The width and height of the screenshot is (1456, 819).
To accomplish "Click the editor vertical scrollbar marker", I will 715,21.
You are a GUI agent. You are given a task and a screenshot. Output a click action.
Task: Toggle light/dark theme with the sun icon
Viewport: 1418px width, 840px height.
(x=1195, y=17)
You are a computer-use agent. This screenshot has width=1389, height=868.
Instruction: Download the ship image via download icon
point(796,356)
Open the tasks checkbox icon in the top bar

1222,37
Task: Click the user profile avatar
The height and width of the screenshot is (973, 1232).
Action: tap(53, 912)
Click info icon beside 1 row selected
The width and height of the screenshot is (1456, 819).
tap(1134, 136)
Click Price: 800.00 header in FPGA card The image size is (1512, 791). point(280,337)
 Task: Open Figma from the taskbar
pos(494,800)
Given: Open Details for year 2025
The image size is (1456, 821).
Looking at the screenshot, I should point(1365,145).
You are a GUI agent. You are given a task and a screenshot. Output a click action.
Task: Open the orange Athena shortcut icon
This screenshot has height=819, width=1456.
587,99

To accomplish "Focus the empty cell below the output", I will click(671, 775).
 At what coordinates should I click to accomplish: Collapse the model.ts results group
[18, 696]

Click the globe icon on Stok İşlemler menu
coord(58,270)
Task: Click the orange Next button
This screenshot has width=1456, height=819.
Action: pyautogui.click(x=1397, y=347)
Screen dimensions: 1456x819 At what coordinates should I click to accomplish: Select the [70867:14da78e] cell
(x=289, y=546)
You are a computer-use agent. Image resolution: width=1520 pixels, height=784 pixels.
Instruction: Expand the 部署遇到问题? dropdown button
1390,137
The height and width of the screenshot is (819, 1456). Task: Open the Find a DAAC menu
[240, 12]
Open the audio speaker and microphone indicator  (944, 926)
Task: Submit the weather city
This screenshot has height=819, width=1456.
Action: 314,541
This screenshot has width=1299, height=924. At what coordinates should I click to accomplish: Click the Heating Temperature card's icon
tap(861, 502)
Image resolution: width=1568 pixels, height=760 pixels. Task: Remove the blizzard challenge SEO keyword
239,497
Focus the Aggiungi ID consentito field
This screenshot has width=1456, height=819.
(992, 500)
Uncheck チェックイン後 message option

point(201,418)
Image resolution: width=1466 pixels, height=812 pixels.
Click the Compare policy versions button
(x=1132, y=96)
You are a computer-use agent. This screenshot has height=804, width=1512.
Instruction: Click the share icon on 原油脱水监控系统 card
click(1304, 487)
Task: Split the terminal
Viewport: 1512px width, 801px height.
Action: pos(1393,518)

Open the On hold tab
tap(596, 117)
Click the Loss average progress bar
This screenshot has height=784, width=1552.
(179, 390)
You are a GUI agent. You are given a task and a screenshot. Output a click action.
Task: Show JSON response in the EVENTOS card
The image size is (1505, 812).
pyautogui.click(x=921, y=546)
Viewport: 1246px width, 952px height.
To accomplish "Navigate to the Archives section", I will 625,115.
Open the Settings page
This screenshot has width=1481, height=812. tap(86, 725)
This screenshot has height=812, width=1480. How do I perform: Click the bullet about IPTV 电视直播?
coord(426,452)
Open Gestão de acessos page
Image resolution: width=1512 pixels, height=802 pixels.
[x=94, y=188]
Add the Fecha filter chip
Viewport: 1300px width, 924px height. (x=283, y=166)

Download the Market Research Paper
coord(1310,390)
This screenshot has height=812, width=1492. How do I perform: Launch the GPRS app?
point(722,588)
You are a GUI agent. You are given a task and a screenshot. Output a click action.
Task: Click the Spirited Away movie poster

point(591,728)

◇ ◇ ◇ ◇ ◇

> _YOUR OBJECTIVE_
Nothing in the data may differ; print all of it exactly as written.

> _RESPONSE BELOW_
The width and height of the screenshot is (1456, 819).
To accomplish "Click the editor vertical scrollbar marker", I will 715,21.
You are a GUI agent. You are given a task and a screenshot. Output a click action.
Task: Toggle light/dark theme with the sun icon
Viewport: 1418px width, 840px height.
(x=1195, y=17)
You are a computer-use agent. This screenshot has width=1389, height=868.
Instruction: Download the ship image via download icon
point(796,356)
Open the tasks checkbox icon in the top bar

1222,37
Task: Click the user profile avatar
The height and width of the screenshot is (973, 1232).
Action: tap(53, 912)
Click info icon beside 1 row selected
The width and height of the screenshot is (1456, 819).
tap(1134, 136)
Click Price: 800.00 header in FPGA card The image size is (1512, 791). point(280,337)
 Task: Open Figma from the taskbar
pos(494,800)
Given: Open Details for year 2025
The image size is (1456, 821).
Looking at the screenshot, I should point(1365,145).
You are a GUI agent. You are given a task and a screenshot. Output a click action.
Task: Open the orange Athena shortcut icon
This screenshot has height=819, width=1456.
587,99

To accomplish "Focus the empty cell below the output", I will click(671, 775).
 At what coordinates should I click to accomplish: Collapse the model.ts results group
[18, 696]

Click the globe icon on Stok İşlemler menu
coord(58,270)
Task: Click the orange Next button
This screenshot has width=1456, height=819.
Action: pyautogui.click(x=1397, y=347)
Screen dimensions: 1456x819 At what coordinates should I click to accomplish: Select the [70867:14da78e] cell
(x=289, y=546)
You are a computer-use agent. Image resolution: width=1520 pixels, height=784 pixels.
Instruction: Expand the 部署遇到问题? dropdown button
1390,137
The height and width of the screenshot is (819, 1456). Task: Open the Find a DAAC menu
[240, 12]
Open the audio speaker and microphone indicator  (944, 926)
Task: Submit the weather city
This screenshot has height=819, width=1456.
Action: 314,541
This screenshot has width=1299, height=924. At what coordinates should I click to accomplish: Click the Heating Temperature card's icon
tap(861, 502)
Image resolution: width=1568 pixels, height=760 pixels. Task: Remove the blizzard challenge SEO keyword
239,497
Focus the Aggiungi ID consentito field
This screenshot has width=1456, height=819.
(992, 500)
Uncheck チェックイン後 message option

point(201,418)
Image resolution: width=1466 pixels, height=812 pixels.
Click the Compare policy versions button
(x=1132, y=96)
You are a computer-use agent. This screenshot has height=804, width=1512.
Instruction: Click the share icon on 原油脱水监控系统 card
click(1304, 487)
Task: Split the terminal
Viewport: 1512px width, 801px height.
Action: pos(1393,518)

Open the On hold tab
tap(596, 117)
Click the Loss average progress bar
This screenshot has height=784, width=1552.
(179, 390)
You are a GUI agent. You are given a task and a screenshot. Output a click action.
Task: Show JSON response in the EVENTOS card
The image size is (1505, 812).
pyautogui.click(x=921, y=546)
Viewport: 1246px width, 952px height.
To accomplish "Navigate to the Archives section", I will 625,115.
Open the Settings page
This screenshot has width=1481, height=812. tap(86, 725)
This screenshot has height=812, width=1480. How do I perform: Click the bullet about IPTV 电视直播?
coord(426,452)
Open Gestão de acessos page
Image resolution: width=1512 pixels, height=802 pixels.
[x=94, y=188]
Add the Fecha filter chip
Viewport: 1300px width, 924px height. (x=283, y=166)

Download the Market Research Paper
coord(1310,390)
This screenshot has height=812, width=1492. How do I perform: Launch the GPRS app?
point(722,588)
You are a GUI agent. You are given a task and a screenshot. Output a click action.
Task: Click the Spirited Away movie poster

point(591,728)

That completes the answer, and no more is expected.